[Written by Gill Kelleher, Policy and Engagement Manager at SPECIFIC]
David Attenborough’s poignant message at the opening ceremony of the United Nations sponsored climate talks, COP24 in December 2018, highlighted the need for us all to take action against the risks of climate change.
The naturalist was occupying the `people’s seat’ at the conference, acting as the link between the public and policy-makers. The most recent IPCC (Intergovernmental Panel on Climate Change) report indicated that global net human-caused emissions of carbon dioxide (CO2) need to fall by 45 percent from 2010 levels by 2030, reaching `net zero’ around 2050. Since buildings account for around 40% of global carbon emissions, the next 10-20 years demand rapid, far-reaching transitions in the way we heat and power our homes and neighbourhoods. (IPCC, carbon pathways). People, governments and cities are already taking steps to reduce their carbon impact. However, more needs to be done. For example, the California Building Standards Commission approved in December 2018 a new rule that all homes built in California after 2020 require the capacity to produce and process solar energy. Through this mandate, California will attempt to become the most highly populated area on earth that uses 100 percent renewable energy. In the UK, SPECIFIC Innovation and Knowledge Centre (Swansea University) and its partners are also using a range of full-scale building projects to demonstrate why homes and buildings are key to a decentralised energy future by creating `Active Buildings’ that can generate, store and release solar energy.
What will energy provision look like in an ideal world?
An Active Building integrates solar generation and storage technologies for both electricity and heat within its construction and uses an intelligent system to optimise energy management and comfort for inhabitants. Active Homes using this design require no gas for heating, whilst being net generators of solar energy, with the potential to share or trade surplus with surrounding buildings, electric vehicles or the grid. This provides a different social economic proposition. Our future homes and neighbourhoods can be used to reduce peak energy demand, whilst meeting consumer energy needs and reducing pollution; connecting communities of homes together, sharing energy and charging electric vehicles, including e-bikes. Modelled Energy global pathways that feature low carbon energy generation, and demand, show that the technical feasibility of solar energy and electricity storage technologies have substantially improved over the past few years. Unlocking this potential is not just a technical challenge, we also need to overcome economic, institutional and socio-cultural barriers, and inspire change in public behaviours.
What should we be doing about it now to make the vision a reality?

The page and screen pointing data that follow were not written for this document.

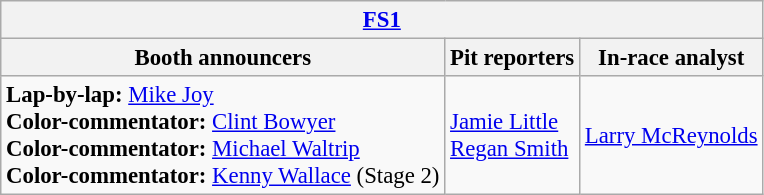
Lap-by-lap: Mike JoyColor-commentator: Clint BowyerColor-commentator: Michael WaltripColor-commentator: Kenny Wallace (Stage 2) [223, 136]
FS1 [382, 20]
Larry McReynolds [672, 136]
Pit reporters [512, 58]
In-race analyst [672, 58]
Booth announcers [223, 58]
Jamie LittleRegan Smith [512, 136]
Search for the cell housing the specified text and yield its (X, Y) center coordinate. 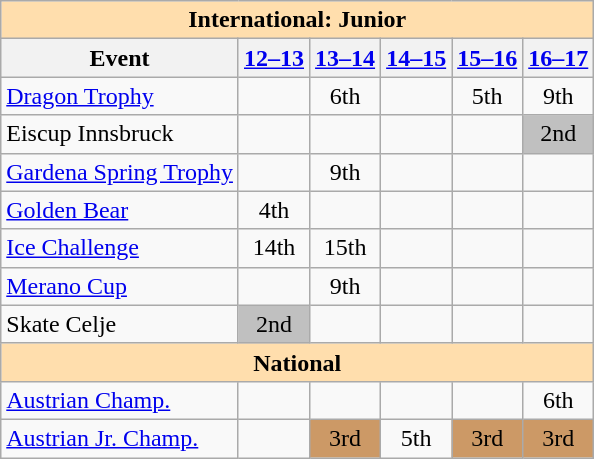
13–14 (346, 58)
Skate Celje (120, 324)
Austrian Champ. (120, 400)
Dragon Trophy (120, 96)
4th (274, 210)
Golden Bear (120, 210)
15–16 (488, 58)
14th (274, 248)
14–15 (416, 58)
Ice Challenge (120, 248)
Merano Cup (120, 286)
Austrian Jr. Champ. (120, 438)
16–17 (558, 58)
Gardena Spring Trophy (120, 172)
National (298, 362)
15th (346, 248)
Eiscup Innsbruck (120, 134)
Event (120, 58)
International: Junior (298, 20)
12–13 (274, 58)
Extract the [X, Y] coordinate from the center of the cell holding the provided text.  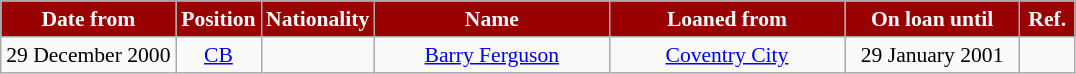
CB [218, 55]
Nationality [318, 19]
Loaned from [726, 19]
29 January 2001 [932, 55]
29 December 2000 [88, 55]
Ref. [1048, 19]
Name [492, 19]
Barry Ferguson [492, 55]
On loan until [932, 19]
Date from [88, 19]
Position [218, 19]
Coventry City [726, 55]
Return (X, Y) of the center of cell containing provided text 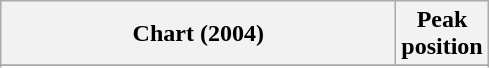
Chart (2004) (198, 34)
Peak position (442, 34)
Identify which cell holds the provided text, then report its [x, y] central coordinate. 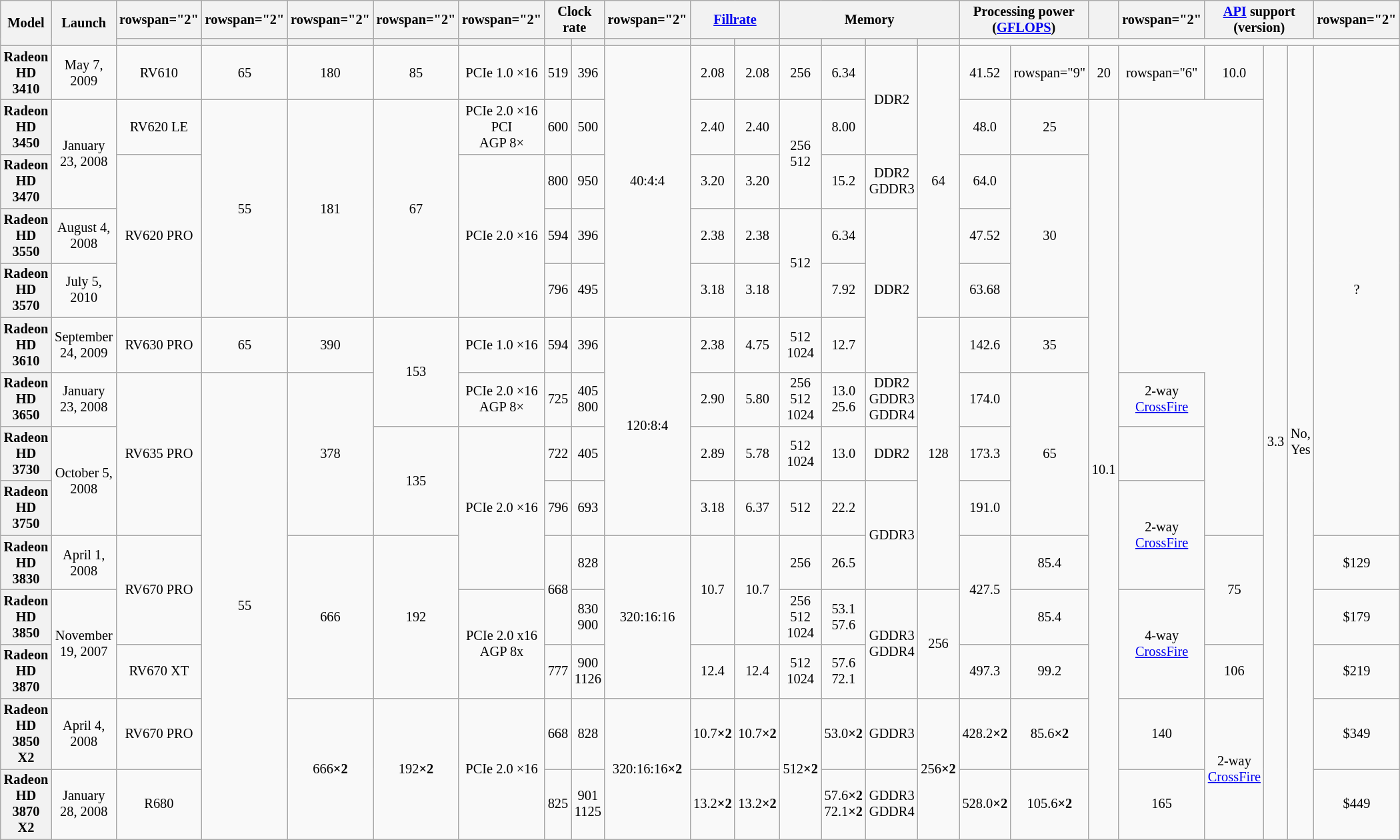
390 [331, 345]
57.672.1 [844, 671]
January 28, 2008 [84, 804]
53.157.6 [844, 617]
Radeon HD 3610 [27, 345]
128 [938, 453]
57.6×272.1×2 [844, 804]
No, Yes [1301, 443]
PCIe 2.0 x16AGP 8x [501, 644]
Radeon HD 3850 [27, 617]
May 7, 2009 [84, 73]
RV670 XT [159, 671]
13.025.6 [844, 399]
10.0 [1235, 73]
Memory [869, 19]
600 [558, 127]
153 [416, 372]
November 19, 2007 [84, 644]
20 [1104, 73]
? [1357, 291]
R680 [159, 804]
August 4, 2008 [84, 236]
106 [1235, 671]
405800 [588, 399]
75 [1235, 589]
528.0×2 [985, 804]
5.78 [757, 453]
$129 [1357, 563]
RV630 PRO [159, 345]
API support (version) [1259, 19]
Radeon HD 3410 [27, 73]
5.80 [757, 399]
519 [558, 73]
497.3 [985, 671]
2.90 [712, 399]
192 [416, 617]
PCIe 2.0 ×16PCIAGP 8× [501, 127]
Radeon HD 3550 [27, 236]
3.3 [1276, 443]
142.6 [985, 345]
Clock rate [575, 19]
495 [588, 290]
41.52 [985, 73]
15.2 [844, 181]
Radeon HD 3450 [27, 127]
105.6×2 [1049, 804]
427.5 [985, 589]
173.3 [985, 453]
830900 [588, 617]
256512 [801, 153]
800 [558, 181]
512×2 [801, 769]
9001126 [588, 671]
4-way CrossFire [1161, 644]
RV620 LE [159, 127]
$179 [1357, 617]
666×2 [331, 769]
693 [588, 508]
40:4:4 [648, 181]
140 [1161, 734]
Radeon HD 3750 [27, 508]
6.37 [757, 508]
67 [416, 208]
35 [1049, 345]
53.0×2 [844, 734]
Processing power(GFLOPS) [1024, 19]
April 4, 2008 [84, 734]
RV620 PRO [159, 236]
428.2×2 [985, 734]
PCIe 2.0 ×16AGP 8× [501, 399]
October 5, 2008 [84, 480]
26.5 [844, 563]
4.75 [757, 345]
rowspan="9" [1049, 73]
Model [27, 23]
825 [558, 804]
Radeon HD 3730 [27, 453]
RV610 [159, 73]
Radeon HD 3470 [27, 181]
10.1 [1104, 469]
13.0 [844, 453]
666 [331, 617]
722 [558, 453]
181 [331, 208]
174.0 [985, 399]
$349 [1357, 734]
2.89 [712, 453]
165 [1161, 804]
9011125 [588, 804]
rowspan="6" [1161, 73]
120:8:4 [648, 427]
12.7 [844, 345]
135 [416, 480]
RV635 PRO [159, 453]
30 [1049, 236]
Radeon HD 3570 [27, 290]
777 [558, 671]
25 [1049, 127]
April 1, 2008 [84, 563]
DDR2GDDR3GDDR4 [892, 399]
192×2 [416, 769]
Radeon HD 3870 X2 [27, 804]
Radeon HD 3650 [27, 399]
405 [588, 453]
Radeon HD 3870 [27, 671]
85.6×2 [1049, 734]
180 [331, 73]
DDR2GDDR3 [892, 181]
September 24, 2009 [84, 345]
725 [558, 399]
320:16:16×2 [648, 769]
64 [938, 181]
Radeon HD 3850 X2 [27, 734]
48.0 [985, 127]
378 [331, 453]
$449 [1357, 804]
7.92 [844, 290]
320:16:16 [648, 617]
8.00 [844, 127]
Fillrate [735, 19]
64.0 [985, 181]
Radeon HD 3830 [27, 563]
256×2 [938, 769]
Launch [84, 23]
191.0 [985, 508]
$219 [1357, 671]
99.2 [1049, 671]
22.2 [844, 508]
950 [588, 181]
July 5, 2010 [84, 290]
63.68 [985, 290]
500 [588, 127]
47.52 [985, 236]
85 [416, 73]
Identify which cell holds the provided text, then report its (x, y) central coordinate. 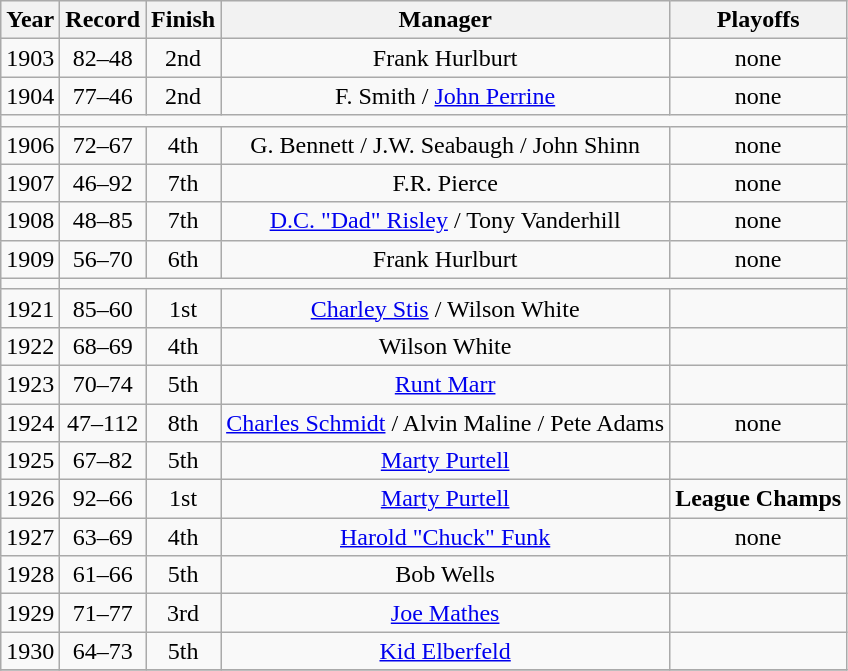
1923 (30, 384)
67–82 (103, 461)
League Champs (758, 499)
1909 (30, 259)
1928 (30, 575)
1925 (30, 461)
1927 (30, 537)
Wilson White (446, 346)
61–66 (103, 575)
8th (184, 423)
Year (30, 20)
F. Smith / John Perrine (446, 96)
Kid Elberfeld (446, 651)
85–60 (103, 308)
1926 (30, 499)
Harold "Chuck" Funk (446, 537)
Runt Marr (446, 384)
47–112 (103, 423)
Playoffs (758, 20)
G. Bennett / J.W. Seabaugh / John Shinn (446, 145)
1922 (30, 346)
1907 (30, 183)
72–67 (103, 145)
Finish (184, 20)
3rd (184, 613)
Manager (446, 20)
D.C. "Dad" Risley / Tony Vanderhill (446, 221)
63–69 (103, 537)
1903 (30, 58)
Joe Mathes (446, 613)
92–66 (103, 499)
1906 (30, 145)
1924 (30, 423)
F.R. Pierce (446, 183)
77–46 (103, 96)
71–77 (103, 613)
82–48 (103, 58)
68–69 (103, 346)
64–73 (103, 651)
1921 (30, 308)
48–85 (103, 221)
56–70 (103, 259)
Charley Stis / Wilson White (446, 308)
1929 (30, 613)
70–74 (103, 384)
46–92 (103, 183)
6th (184, 259)
Record (103, 20)
1908 (30, 221)
1904 (30, 96)
Bob Wells (446, 575)
1930 (30, 651)
Charles Schmidt / Alvin Maline / Pete Adams (446, 423)
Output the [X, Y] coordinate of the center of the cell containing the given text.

Climate change impacts and responses are closely linked to sustainable development, which balances social well-being, economic prosperity and environmental protection. Therefore, we need to manage and plan the use of our land and communities more effectively over the long term, making best use of innovation and technological advances. House-building and community infrastructure projects should be designed to transition away from fossil fuel power generation, to protect future generations from climate change risks. Greater investment is needed to extend decarbonised energy solutions across regions, and this requires access to finance, policy levers such as building regulations, local planning reforms and new governance models. An independent study (Bankovskis 2017) modelled the benefits of this approach, calculating what would happen if the ‘Active Homes design’ used for a development in Neath, South Wales, were applied to a million homes. It revealed that the average saving per household could be as much as £600 (a cut of more than 60%), whilst also reducing carbon dioxide emissions by nearly 80 million tonnes over 40 years and peak central generation capacity by 3,000 megawatts Ð equivalent to a very large power station.
Delivering Active Buildings at scale requires significant electricity market reforms, and greater investment priority for the decarbonisation of heat. There is a great prospect for the UK government to seize this golden, once in a century opportunity to mandate all future energy scenarios to include Active Buildings at scale as a key enabler to reach carbon targets and transform markets. In doing so, enabling the best trade-offs for sustainable development to be realised; protecting jobs, become world leading in `Active Building’ technologies, alleviating fuel poverty. With UK government house-building targets currently at 300,000 homes per year, 10-20 years could be enough time for millions of homes and vehicles to transition away from fossil fuels to solar powered, Active Buildings.